» Document section:
What Goes Around Comes Around is a fascinating paper about the (cyclical) history of data modeling. It was written by two database experts: Joseph Hellerstein, a computer science professor at UC Berkeley, and Michael Stonebraker, founder of Ingres and Postgres and winner of the 2014 Turing award.
This article came to my attention as the first paper discussed in Readings in Database Systems (or the "Red Book," also in part by Michael Stonebraker), linked to me by a co-worker at Grakn. The book has proven to be a very good reference point for tried-and-tested techniques and architectures in database management systems.
Written in 2005, it presents a surprisingly relevant view on the current state of databases and data models. The trends it outlines are still holding true, with models such as JSON and property graphs sitting firmly in the "semi-structured" era it describes.
The paper takes us through nine eras of data models:
- Hierarchical (IMS): Late 1960s and 1970s
- Network (CODASYL): 1970s
- Relational: 1970s and early 1980s
- Entity-Relationship: 1970s
- Extended relational: 1980s
- Semantic: Late 1970s and 1980s
- Object-oriented: Late 1980s and early 1990s
- Object-relational: Late 1980s and early 1990s
- Semi-structured (XML): Late 1990s to the present
In reading the paper, it's clear that there are certain lessons to be learned from each era. Certain things clearly worked and other things clearly did not, and it shows that innovations don't always get adopted in a straightforward way. Moreover, it's also evident that the same sorts of issues appear and re-appear and the same lessons keep being relearned.
In order to illustrate these historical patterns in database theory and innovation, the authors use the classic example of suppliers and parts from Codd:
Supplier (sno, sname, scity, sstate) Part (pno, pname, psize, pcolor) Supply (sno, pno , qty, price )
This is presented as a relational schema. Each line is a relation (or table), with the attributes in brackets. So, in this case, we have a set of suppliers and a set of parts. There is also a "supply" relation, indicating that a particular part is a supplied by a particular supplier, with the given quantity and price.
IMS (Information Management System) was released in 1968. It structured data into record types with fields, similar to the relational table above. Each record type (except the root) has one parent record type. Similarly, every instance of a record type needs a parent that is an instance of the parent record type. This is called a hierarchical model because it forms a hierarchy of record types and instances.
This model is so limited that we can't even represent our example properly!
Our options are either to make
Part a child of
Supplier (left), or
Supplier a child of
Part (right). Notice that in the former case, we end up duplicating part information if the same part is sold by different suppliers. In the latter case, we will duplicate supplier information if the same supplier sells different parts.
This redundancy is an issue in terms of storage efficiency as well as consistency. If the same data is stored in two places, special care has to be made to make sure that both pieces of data do not go out of sync.

» Supplied data:
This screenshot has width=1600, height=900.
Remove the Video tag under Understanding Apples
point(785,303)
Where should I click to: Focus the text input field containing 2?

» Objectives:
- a) Using the data modeling article, say whether each statement agrees with it, answering yes or no and quoting the words that decide it: (i) IMS came out in 1968; (ii) the paper was written in 2010; (iii) in the hierarchical model, every record type, including the root, has one parent record type.
- b) List every attribute that the data modeling article gives for the Supplier relation in the suppliers and parts example.
None of the data is needed here.

» Solutions per task:
- a)
(i) Yes: "IMS (Information Management System) was released in 1968."
(ii) No: "Written in 2005"
(iii) No: "Each record type (except the root) has one parent record type."

- b) sno, sname, scity, sstate